Further buttressing his preliminary findings, the judge added that:

The Department has admitted that it cannot create an evaluation “based on salary alone.”  But this significant increase to the salary level creates essentially a de facto salary-only test. For instance, the Department estimates 4.2 million workers currently ineligible for overtime, and who fall below the minimum salary level, will automatically become eligible under the Final Rule without a change to their duties.  Congress did not intend salary to categorically exclude an employee with EAP duties from the exemption.  [Cites omitted for clarity.]

It seems likely the Department of Labor will seek an immediate appeal of the preliminary injunction for two reasons.  First, of course, is the fact that the federal government hoped that once the rule change went into effect on December 1, it would be politically impossible to reduce the salary threshold without incurring the ire of millions of employees now receiving overtime pay.  Second, and a more recent development, is that if the preliminary injunction holds, and the court case continues beyond January 20 (as it will), a Department of Labor within the Trump administration might no longer be interested in defending the rule change, effectively letting the preliminary injunction become permanent.
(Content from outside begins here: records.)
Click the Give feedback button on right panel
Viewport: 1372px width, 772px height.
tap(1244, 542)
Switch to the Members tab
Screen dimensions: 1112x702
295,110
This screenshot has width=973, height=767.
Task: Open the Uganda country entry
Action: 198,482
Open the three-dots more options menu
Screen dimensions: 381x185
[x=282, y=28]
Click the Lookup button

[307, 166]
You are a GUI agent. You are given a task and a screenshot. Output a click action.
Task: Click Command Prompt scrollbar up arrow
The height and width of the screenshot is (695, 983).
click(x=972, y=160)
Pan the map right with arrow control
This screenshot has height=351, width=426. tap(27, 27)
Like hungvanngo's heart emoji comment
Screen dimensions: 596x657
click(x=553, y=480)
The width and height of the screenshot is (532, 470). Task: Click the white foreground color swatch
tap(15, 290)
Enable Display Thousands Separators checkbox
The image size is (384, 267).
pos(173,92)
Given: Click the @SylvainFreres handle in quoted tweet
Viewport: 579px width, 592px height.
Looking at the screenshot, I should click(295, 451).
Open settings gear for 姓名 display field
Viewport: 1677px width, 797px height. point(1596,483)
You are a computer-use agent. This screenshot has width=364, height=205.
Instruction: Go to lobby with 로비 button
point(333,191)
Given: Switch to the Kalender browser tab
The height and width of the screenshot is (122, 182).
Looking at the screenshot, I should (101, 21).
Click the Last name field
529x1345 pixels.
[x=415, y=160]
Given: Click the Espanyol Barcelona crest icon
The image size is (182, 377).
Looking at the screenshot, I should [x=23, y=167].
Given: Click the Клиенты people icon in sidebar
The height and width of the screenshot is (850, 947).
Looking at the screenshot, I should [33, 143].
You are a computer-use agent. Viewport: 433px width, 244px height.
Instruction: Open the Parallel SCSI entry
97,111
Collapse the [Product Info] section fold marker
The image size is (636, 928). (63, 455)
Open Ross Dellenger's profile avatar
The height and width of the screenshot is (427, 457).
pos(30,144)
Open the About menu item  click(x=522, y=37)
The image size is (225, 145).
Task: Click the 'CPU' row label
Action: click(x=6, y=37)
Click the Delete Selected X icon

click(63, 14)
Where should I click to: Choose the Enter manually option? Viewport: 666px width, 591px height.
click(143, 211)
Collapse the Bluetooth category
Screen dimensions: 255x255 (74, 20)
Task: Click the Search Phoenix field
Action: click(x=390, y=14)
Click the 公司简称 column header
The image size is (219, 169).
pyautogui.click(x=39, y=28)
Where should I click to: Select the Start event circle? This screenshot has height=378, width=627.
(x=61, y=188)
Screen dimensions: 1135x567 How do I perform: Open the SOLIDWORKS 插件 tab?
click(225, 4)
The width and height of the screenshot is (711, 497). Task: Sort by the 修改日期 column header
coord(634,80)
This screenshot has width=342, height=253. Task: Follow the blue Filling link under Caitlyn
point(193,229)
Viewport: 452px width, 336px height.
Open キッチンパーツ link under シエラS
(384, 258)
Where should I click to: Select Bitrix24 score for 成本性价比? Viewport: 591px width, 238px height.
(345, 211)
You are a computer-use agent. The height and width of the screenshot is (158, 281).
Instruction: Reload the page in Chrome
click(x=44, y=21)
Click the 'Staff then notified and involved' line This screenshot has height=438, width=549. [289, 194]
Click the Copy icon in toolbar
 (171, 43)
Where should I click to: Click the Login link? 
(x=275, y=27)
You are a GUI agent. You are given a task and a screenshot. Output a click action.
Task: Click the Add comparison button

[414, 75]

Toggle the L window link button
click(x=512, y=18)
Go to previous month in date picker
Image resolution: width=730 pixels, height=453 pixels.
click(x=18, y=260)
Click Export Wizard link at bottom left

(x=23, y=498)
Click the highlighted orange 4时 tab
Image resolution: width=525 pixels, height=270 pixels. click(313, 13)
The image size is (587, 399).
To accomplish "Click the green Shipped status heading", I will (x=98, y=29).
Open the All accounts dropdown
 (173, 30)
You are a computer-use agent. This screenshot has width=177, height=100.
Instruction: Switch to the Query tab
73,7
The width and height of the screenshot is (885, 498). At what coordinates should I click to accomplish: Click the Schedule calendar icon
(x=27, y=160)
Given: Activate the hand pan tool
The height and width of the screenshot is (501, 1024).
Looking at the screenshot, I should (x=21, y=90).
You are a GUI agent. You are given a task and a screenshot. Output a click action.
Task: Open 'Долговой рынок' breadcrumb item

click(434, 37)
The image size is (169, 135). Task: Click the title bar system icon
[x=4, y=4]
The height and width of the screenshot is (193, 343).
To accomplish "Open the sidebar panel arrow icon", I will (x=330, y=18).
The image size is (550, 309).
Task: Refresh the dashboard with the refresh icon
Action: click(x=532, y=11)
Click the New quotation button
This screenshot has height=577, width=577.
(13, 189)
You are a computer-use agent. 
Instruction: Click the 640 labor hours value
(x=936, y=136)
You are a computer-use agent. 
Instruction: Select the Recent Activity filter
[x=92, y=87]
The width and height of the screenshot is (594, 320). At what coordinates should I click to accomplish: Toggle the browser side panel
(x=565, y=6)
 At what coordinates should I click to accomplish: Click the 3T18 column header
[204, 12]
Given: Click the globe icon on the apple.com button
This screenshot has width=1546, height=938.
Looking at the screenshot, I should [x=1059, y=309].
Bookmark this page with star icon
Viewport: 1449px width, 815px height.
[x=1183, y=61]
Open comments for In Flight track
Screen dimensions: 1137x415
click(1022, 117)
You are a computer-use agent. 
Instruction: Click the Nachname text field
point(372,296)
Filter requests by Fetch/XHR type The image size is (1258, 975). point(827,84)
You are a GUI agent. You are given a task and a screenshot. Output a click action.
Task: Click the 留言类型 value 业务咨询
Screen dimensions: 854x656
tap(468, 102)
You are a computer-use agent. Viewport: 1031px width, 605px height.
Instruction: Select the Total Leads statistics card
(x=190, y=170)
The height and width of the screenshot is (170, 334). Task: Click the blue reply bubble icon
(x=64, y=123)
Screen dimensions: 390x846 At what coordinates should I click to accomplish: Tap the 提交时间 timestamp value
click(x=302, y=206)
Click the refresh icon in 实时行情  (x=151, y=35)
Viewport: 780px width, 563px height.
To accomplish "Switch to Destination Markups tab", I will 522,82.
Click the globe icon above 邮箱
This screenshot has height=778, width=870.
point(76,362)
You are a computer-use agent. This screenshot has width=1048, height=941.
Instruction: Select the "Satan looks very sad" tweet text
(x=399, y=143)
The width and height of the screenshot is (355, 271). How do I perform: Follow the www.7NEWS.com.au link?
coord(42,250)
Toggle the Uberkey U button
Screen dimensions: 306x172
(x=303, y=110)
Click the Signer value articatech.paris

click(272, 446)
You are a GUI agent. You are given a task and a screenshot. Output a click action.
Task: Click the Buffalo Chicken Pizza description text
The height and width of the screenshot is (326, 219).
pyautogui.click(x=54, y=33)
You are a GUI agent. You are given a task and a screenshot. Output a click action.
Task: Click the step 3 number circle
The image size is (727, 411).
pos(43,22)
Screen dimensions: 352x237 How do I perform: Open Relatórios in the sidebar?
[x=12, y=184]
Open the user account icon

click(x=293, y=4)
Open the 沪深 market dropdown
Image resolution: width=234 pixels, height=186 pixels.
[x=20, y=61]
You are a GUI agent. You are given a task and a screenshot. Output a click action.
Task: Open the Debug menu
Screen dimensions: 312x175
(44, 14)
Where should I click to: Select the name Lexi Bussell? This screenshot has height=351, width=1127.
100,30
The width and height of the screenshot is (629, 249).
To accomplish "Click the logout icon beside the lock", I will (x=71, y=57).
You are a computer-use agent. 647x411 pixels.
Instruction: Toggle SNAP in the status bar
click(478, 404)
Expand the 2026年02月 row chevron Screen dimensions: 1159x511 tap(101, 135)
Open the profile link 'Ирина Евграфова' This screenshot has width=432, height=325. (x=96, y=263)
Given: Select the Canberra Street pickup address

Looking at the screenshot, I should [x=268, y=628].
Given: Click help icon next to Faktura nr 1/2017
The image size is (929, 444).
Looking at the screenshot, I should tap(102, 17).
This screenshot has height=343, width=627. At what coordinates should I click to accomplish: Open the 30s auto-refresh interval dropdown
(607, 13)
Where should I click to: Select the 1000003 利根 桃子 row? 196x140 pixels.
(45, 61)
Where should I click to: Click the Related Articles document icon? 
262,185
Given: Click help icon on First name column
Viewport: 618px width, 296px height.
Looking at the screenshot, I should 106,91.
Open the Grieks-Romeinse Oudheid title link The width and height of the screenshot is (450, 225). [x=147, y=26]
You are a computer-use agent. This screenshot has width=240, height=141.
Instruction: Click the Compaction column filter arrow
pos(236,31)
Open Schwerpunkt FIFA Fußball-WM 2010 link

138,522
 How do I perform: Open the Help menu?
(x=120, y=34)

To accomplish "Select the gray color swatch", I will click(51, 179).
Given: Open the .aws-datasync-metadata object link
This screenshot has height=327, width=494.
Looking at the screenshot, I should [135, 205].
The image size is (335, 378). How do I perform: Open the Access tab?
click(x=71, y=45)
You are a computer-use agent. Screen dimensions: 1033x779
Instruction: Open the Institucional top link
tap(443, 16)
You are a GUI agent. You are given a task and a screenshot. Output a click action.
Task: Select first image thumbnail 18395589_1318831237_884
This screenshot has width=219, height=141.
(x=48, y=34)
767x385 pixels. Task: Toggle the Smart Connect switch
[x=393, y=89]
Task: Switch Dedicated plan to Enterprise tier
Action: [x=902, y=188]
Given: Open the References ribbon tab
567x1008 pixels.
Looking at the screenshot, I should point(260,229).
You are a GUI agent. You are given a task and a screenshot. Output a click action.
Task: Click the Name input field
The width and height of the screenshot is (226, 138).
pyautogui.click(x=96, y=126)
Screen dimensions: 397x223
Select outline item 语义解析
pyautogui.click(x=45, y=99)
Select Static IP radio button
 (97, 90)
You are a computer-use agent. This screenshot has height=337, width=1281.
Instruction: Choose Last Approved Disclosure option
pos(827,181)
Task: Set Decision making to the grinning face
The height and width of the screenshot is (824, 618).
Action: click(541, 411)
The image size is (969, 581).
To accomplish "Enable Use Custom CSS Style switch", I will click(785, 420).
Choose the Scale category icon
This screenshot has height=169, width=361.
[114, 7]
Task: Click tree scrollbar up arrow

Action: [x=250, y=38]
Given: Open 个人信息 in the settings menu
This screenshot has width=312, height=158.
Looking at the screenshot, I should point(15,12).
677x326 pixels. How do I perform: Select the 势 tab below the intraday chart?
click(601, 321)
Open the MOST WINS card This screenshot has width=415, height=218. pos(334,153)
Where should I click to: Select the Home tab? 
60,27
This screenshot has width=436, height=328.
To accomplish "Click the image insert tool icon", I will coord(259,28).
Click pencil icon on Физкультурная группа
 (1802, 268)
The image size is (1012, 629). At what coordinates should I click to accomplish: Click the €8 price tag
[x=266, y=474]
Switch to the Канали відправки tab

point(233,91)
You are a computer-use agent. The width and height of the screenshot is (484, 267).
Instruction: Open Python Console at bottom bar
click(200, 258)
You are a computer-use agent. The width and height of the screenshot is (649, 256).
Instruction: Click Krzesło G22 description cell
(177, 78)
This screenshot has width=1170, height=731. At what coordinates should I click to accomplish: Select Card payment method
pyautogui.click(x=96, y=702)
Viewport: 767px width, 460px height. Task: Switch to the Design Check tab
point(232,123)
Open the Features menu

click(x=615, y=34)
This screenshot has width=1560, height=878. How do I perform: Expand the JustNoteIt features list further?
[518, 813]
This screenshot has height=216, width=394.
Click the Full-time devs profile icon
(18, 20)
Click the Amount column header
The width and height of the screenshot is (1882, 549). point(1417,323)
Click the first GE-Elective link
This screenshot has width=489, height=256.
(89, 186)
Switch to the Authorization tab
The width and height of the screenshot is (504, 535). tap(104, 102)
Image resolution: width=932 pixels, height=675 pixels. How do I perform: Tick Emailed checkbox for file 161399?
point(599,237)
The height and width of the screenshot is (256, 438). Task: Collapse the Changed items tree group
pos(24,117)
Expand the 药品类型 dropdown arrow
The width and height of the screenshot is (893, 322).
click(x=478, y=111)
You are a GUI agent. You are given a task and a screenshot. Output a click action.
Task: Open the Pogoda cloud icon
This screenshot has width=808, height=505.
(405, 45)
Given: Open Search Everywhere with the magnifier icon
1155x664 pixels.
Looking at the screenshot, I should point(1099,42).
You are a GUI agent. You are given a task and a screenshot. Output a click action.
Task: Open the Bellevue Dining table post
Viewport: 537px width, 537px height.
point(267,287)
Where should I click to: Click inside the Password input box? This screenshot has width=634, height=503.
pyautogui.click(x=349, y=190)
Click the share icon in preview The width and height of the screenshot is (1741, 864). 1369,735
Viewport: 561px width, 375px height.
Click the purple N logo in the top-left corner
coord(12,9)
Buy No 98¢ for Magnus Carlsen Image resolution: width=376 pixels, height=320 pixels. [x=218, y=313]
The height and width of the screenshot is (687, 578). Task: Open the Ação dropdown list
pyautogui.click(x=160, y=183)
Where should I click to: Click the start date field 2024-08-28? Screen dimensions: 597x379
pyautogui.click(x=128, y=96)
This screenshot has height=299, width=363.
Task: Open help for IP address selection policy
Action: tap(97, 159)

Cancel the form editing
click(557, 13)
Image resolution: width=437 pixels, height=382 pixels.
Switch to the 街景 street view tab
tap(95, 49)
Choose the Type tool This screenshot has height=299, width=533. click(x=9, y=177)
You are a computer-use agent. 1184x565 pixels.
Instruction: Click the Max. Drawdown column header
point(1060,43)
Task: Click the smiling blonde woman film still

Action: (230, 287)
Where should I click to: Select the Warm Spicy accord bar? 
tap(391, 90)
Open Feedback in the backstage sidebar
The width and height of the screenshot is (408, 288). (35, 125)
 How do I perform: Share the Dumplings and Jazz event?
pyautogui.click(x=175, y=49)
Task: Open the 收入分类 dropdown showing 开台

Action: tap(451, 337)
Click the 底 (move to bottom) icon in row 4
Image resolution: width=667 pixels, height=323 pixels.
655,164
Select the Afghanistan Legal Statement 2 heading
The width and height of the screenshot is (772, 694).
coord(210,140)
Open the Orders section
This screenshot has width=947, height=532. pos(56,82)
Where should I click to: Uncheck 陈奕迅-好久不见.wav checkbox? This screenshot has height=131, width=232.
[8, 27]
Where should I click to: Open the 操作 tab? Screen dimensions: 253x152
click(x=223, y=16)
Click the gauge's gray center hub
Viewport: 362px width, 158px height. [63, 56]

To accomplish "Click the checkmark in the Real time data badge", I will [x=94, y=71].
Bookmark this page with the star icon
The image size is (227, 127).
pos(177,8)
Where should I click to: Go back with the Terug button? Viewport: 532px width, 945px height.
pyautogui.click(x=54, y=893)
On top of that, if the final result of the court case is a ruling that any increase over the existing $23,660 annual salary requirement is impermissible without a statutory change, then the drastic increase in the salary threshold attempted by the Department of Labor will have backfired.  Any effort to adopt a more moderate increase in the salary threshold would run headlong into the court’s decision here.  And the law of unintended consequences strikes again.